Work to do: Write out each line of the data below without alteration, leaving the pictures out of your answer.

Entries on where items appear
• • •

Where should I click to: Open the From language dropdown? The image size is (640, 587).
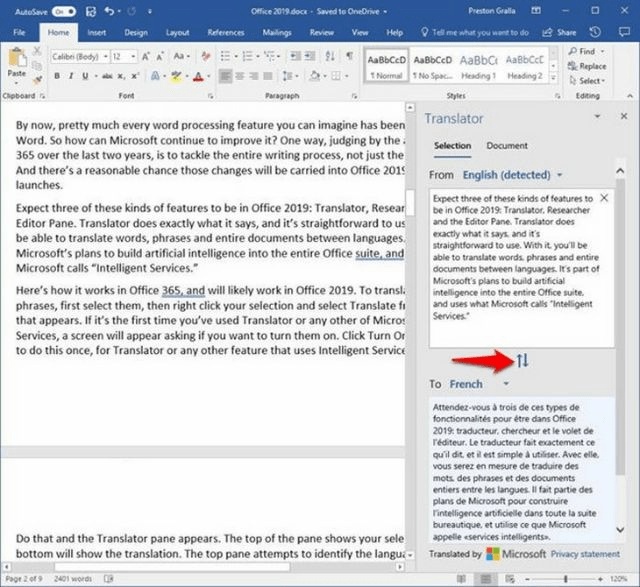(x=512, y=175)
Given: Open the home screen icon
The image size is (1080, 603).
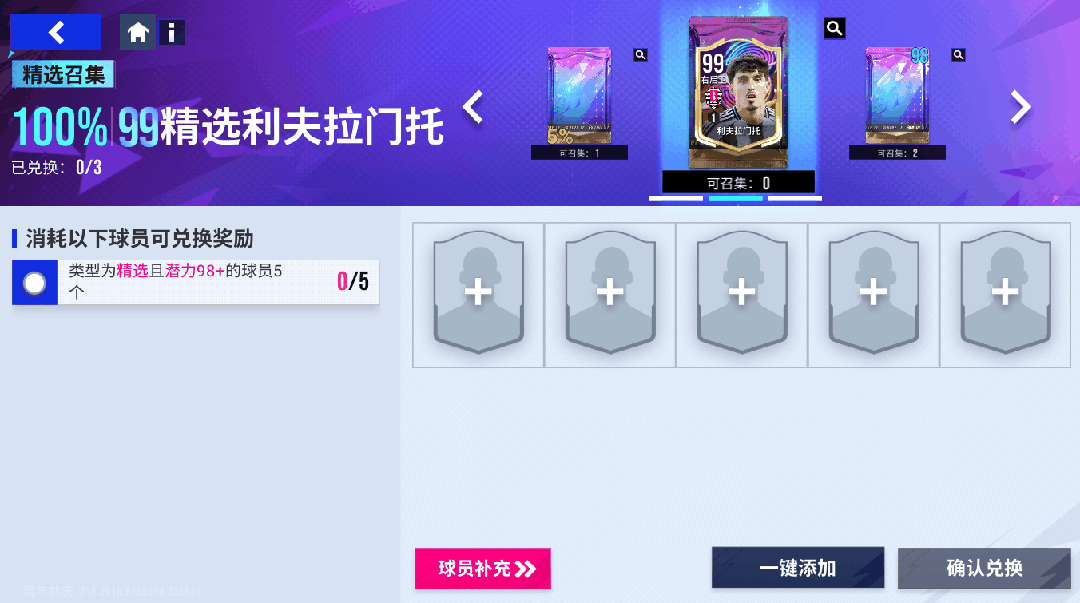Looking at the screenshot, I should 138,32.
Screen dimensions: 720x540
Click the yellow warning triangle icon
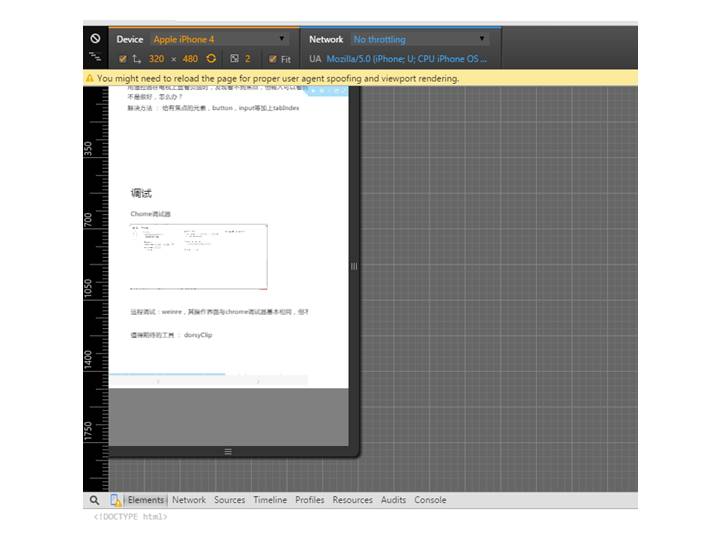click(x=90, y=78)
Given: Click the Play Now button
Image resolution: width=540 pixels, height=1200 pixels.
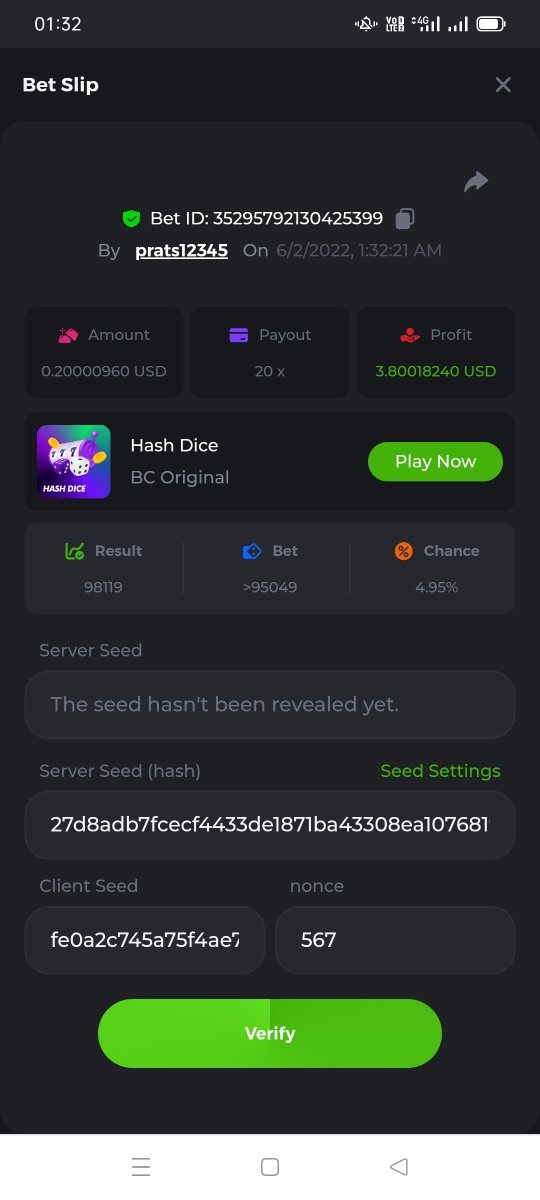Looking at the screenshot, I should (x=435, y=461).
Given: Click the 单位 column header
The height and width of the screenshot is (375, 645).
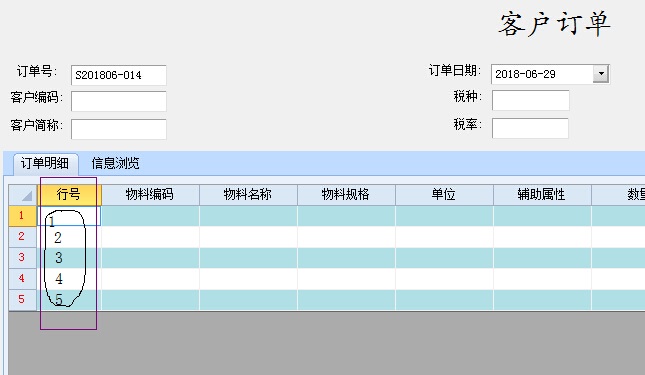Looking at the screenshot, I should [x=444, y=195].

• • •

Written answer:
Where should I click to: Open the From language dropdown? The image size is (640, 587).
(x=512, y=175)
Given: Open the home screen icon
The image size is (1080, 603).
Looking at the screenshot, I should 138,32.
Screen dimensions: 720x540
Click the yellow warning triangle icon
click(x=90, y=78)
Given: Click the Play Now button
Image resolution: width=540 pixels, height=1200 pixels.
Looking at the screenshot, I should (x=435, y=461).
Given: Click the 单位 column header
The height and width of the screenshot is (375, 645).
Looking at the screenshot, I should [x=444, y=195].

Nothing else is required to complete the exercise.